This is technically a type-punning trick. It is valid in C via memcpy semantics, and works correctly here. Is it elegant? No. Does it work? Yes. Will it confuse anyone reading it for the first time? Absolutely.


🚀 Running the Demo

Compile and run:

gcc -o ghost ghost_vm.c -Wall -Wextra
./ghost

Expected output (from the main() demo):

--- VM BOOT SEQUENCE INITIATED ---
<12.000000,22.000000,32.000000>
--- VM HALTED ----

What it did:

  1. Pushed floats 10.0, 20.0, 30.0 onto the stack
  2. Built a 3D vector <10, 20, 30>
  3. Pushed float 2.0
  4. Added 2.0 to the vector (broadcast scalar addition) → <12, 22, 32>
  5. Printed and halted

🐛 Known Behaviors Worth Knowing

  • Stack underflow is checked at the VM level before each arithmetic op. You'll get a fprintf(stderr, ...) and an early return. The VM doesn't crash silently.
  • is_empty() checks NULL after checking kind — the null check should come first. This is a minor ordering quirk in the current implementation.
  • object_clone() doesn't handle VECTOR yet — if you try to clone a vector kind, you'll get NULL. Something to add next.
  • object_equals() doesn't handle VECTOR or FLOAT precision — float equality is compared with ==, which is fine for exact matches but will bite you with computed values.

🔭 What Could Come Next

If you want to extend this into something more serious, here's a natural roadmap:

  • Variable store — a hash map from names to object_t *
  • OP_LOAD / OP_STORE — load/store variables from/to the store
  • OP_JUMP / OP_JUMP_IF — control flow
  • Call frames — support for function calls with local scopes
  • A bytecode compiler — take source text, emit opcodes
  • Fix object_clone() for vectors
  • A proper REPL

🏗️ Design Philosophy

This codebase makes one big bet: the object is the unit of everything. Every value the VM touches is an object_t. The VM's stack is an object_t. Collections hold object_t pointers. Operations take object_t pointers and return object_t pointers.

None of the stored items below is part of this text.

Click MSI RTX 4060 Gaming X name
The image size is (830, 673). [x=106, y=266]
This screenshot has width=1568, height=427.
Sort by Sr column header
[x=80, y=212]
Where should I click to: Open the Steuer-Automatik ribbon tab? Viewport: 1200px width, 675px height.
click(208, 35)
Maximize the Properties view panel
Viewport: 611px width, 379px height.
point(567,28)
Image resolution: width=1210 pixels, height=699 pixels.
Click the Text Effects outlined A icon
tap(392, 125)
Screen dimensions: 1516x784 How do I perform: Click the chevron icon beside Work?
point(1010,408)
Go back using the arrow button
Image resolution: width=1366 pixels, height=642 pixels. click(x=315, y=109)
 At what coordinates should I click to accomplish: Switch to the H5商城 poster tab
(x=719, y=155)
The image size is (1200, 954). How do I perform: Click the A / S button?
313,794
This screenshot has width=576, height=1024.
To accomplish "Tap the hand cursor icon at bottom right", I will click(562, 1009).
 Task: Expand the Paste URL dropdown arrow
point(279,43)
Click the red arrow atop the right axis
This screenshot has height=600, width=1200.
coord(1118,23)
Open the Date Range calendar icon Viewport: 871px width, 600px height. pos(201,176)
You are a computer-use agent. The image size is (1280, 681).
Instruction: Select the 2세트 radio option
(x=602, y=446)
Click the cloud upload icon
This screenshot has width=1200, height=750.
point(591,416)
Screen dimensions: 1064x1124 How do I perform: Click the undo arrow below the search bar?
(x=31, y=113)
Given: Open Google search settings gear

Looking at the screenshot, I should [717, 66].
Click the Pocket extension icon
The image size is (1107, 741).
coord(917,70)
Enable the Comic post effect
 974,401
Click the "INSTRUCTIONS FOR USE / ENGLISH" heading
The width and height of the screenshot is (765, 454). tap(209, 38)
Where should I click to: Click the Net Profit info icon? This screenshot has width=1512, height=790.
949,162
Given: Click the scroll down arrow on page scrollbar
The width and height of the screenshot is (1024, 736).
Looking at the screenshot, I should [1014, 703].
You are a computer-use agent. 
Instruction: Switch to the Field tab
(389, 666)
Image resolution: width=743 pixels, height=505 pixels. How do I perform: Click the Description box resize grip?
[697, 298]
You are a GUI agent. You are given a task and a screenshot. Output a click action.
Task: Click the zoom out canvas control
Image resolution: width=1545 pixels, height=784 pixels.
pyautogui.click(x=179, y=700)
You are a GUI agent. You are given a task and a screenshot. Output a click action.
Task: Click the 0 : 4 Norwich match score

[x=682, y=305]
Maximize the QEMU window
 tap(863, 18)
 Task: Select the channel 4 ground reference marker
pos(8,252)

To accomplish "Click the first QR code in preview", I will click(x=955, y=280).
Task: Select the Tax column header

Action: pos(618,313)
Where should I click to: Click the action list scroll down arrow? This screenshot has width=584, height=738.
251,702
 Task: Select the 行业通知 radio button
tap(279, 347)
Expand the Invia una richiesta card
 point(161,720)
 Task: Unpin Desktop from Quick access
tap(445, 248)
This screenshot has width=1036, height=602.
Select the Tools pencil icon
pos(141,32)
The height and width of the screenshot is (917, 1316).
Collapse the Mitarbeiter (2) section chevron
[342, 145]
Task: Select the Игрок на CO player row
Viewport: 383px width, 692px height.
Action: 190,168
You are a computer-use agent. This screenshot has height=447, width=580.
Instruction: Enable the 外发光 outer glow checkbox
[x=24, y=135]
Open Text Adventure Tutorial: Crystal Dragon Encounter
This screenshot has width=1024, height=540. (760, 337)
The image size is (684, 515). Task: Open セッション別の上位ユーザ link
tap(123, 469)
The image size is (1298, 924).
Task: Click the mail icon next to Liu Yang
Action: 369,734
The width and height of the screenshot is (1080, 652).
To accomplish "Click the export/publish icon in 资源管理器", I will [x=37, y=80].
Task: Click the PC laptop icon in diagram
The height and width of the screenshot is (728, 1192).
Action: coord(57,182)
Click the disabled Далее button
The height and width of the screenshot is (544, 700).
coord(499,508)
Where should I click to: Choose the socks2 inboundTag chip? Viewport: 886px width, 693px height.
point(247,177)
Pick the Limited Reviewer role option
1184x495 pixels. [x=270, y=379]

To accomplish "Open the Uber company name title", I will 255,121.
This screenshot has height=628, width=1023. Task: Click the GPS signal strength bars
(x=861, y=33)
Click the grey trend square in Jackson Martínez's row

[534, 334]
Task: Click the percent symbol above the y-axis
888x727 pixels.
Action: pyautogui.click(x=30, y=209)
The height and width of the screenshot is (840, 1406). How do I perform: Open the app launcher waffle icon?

This makes the architecture extremely uniform. Adding a new type means:

  1. Add it to the enum
  2. Add it to the union
  3. Write a constructor
  4. Handle it in each operation's switch
  5. Handle it in object_free() and object_clone()

It's verbose. It's explicit. It's C. Welcome.


📜 License

Do whatever you want with this. Learn from it, break it, extend it, ship it. Just don't blame me when you get a segfault at 2am. That's between you and Valgrind.


*Built with stubbornness, malloc, and a deep suspicion of garbage collectors.*License: MIT (Go wild).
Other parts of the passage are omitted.